Por fim, alguns dos dispositivos travados podem ser acessados através de técnicas de jailbreak: isso é o usuário final consegue acesso de root usando alguma falha de segurança não prevista pelo fabricante e contra a vontade desse. Essa é a única forma de ter controle sobre seu telefone em plataformas fechadas como o iPhone e o Windows Phone (qualquer versão). Mas conseguir controle via jailbreak não quer dizer nada - é ser conivente com as restrições, e egoísta - "quem se importa se os outros não tem acesso aos seus dispositivos? eu tenho e está bom" - se esquecendo de e que quando o jailbreak falhar, todos os outros que ele deixou pelo caminho, já não poderão apoiá-lo. (O próprio termo "jailbreak" : fuga da jaula já descreve bem a história toda: o dispositivo estava "enjaulado" e teve que ser "solto")

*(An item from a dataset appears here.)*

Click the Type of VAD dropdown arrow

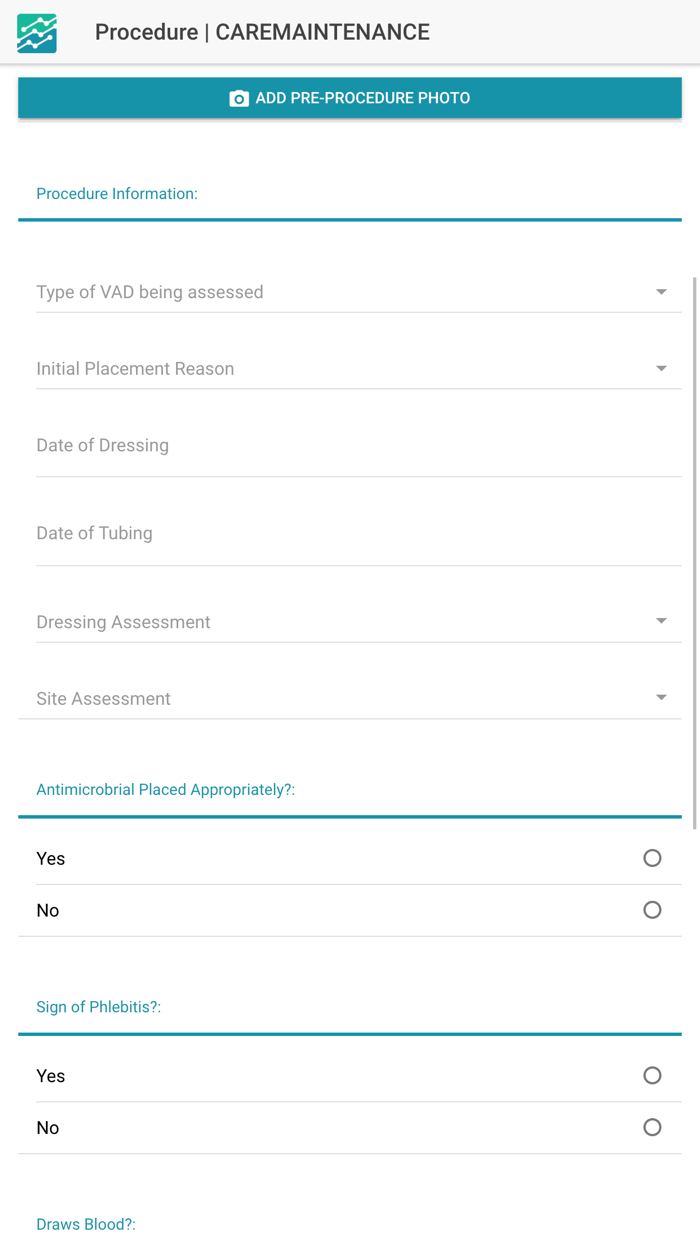tap(661, 292)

Existe um outro nível de acesso em que a plataforma Android em média é bem menos restritiva que as plataformas privativas: na maior parte dos dispositivos Android - mas não em todos - de novo, depende do modelo e operadora - você pode instalar aplicativos diretamente - sem precisar baixa-los a partir de uma app-store oficial. Esse tipo de acesso não viola garantias,e permite pelo menos algum controle sobre um dispositivo que é seu.
Como o kit de desenvolvimento de aplicativos é Livre e Gratuito, com essa liberdade, pelo menos você pode desenvolver seus próprios aplicativos e/ou melhorar outros aplicativos livres sem pedir licença para ninguém. Infelizmente alguns fabricante não dão nem essa liberdade a não ser que você faça um jailbreak. A alternativa é criar o aplicativo e testa-lo no emulador em um PC e homologa-lo para que fique disponível a partir da APP store da operadora. O custo monetário e do trâmite legal para isso é variável.
Em resumo: o Android, do ponto de vista do usuário, é uma plataforma fechada, as vezes com um eco-sistema tão fechado quanto o do iPhone
Se alguém tiver uma listagem de quais dispositivos/operadoras permitem (A) Acesso Root, e (B) instalação de aplicativos por parte do usuário, eu agradeço.
[1] http://www.openhandsetalliance.com/oha_members.html
[2] http://en.wikipedia.org/wiki/Comparison_of_Android_devices
[3] http://www.talkandroid.com/guides/google-nexus-one-root-access/
[4] http://www.androidcentral.com/rooting-it-me-some-qa
4 Comments:
Bem esclarecedor! Você devia escrever mais vezes aqui!
abraços,
JS,
Excelente texto! Estou citando ele aqui: http://www.buys.net.br/?p=94.
Ajude a formar opinião sobre o apoio do governo aos tablets.
O CyanogenMod não seria uma possível alternativa neste embrólio da falta de liberdade?
Klaver:
Então esse CyanogenMod é importantíssimo -- mas ele não resolve nada se os fabricantes dos aparelhos não permitirem que você troque o sistema do seu. Se permitirem, você instala essa distribuição que preserva as liberdades do usuário. Senão, o problema permanece.